WHAT NEEDS TO BE DONE
Spot each line in the data below containing "height" and copy it.
───
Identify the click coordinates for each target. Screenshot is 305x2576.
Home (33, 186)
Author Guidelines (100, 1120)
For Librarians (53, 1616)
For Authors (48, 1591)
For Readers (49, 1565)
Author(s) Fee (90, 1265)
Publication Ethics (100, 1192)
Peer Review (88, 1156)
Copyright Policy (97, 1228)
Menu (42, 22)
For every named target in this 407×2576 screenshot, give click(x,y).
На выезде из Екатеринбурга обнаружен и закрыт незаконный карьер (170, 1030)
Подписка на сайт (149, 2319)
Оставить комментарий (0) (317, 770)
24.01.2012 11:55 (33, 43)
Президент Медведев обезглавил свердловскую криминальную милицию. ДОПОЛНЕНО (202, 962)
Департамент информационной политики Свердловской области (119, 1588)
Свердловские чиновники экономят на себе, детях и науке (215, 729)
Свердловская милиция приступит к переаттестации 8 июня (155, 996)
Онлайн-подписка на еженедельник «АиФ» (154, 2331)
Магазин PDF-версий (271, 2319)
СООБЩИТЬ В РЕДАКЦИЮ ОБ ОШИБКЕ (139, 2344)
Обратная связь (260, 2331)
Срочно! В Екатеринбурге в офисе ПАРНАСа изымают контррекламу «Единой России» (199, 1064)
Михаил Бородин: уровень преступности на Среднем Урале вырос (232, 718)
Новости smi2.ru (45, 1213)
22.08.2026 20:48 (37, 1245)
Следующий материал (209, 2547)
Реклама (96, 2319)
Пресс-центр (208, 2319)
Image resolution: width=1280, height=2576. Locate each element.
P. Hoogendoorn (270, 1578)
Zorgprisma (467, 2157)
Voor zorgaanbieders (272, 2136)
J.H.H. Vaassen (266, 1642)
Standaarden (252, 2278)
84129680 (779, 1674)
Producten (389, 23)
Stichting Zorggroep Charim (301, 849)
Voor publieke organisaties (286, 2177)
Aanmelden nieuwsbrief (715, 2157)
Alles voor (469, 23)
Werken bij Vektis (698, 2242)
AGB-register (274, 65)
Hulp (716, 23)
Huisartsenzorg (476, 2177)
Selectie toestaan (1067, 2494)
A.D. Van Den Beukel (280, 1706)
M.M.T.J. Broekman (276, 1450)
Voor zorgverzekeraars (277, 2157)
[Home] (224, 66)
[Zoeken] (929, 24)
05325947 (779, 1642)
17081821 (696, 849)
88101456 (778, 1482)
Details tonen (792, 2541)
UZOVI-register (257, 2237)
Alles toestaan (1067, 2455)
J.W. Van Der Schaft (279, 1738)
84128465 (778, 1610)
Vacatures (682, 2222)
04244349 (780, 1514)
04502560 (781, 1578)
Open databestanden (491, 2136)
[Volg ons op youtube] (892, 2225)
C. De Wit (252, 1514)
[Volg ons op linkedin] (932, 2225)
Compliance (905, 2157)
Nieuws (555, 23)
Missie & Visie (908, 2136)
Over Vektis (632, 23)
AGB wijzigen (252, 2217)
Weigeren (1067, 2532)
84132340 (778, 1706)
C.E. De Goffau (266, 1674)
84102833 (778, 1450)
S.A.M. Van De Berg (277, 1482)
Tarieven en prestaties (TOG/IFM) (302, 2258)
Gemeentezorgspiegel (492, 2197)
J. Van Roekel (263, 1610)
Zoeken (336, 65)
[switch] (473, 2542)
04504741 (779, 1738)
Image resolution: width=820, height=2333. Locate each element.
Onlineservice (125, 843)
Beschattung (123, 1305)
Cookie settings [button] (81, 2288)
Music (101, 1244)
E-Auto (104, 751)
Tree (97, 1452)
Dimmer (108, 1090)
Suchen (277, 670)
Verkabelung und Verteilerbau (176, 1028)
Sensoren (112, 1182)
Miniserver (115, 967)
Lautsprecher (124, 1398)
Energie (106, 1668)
───
TASK RESULT
Image resolution: width=1280, height=2576. Locate each element.
Image resolution: width=820, height=2333. Locate each element.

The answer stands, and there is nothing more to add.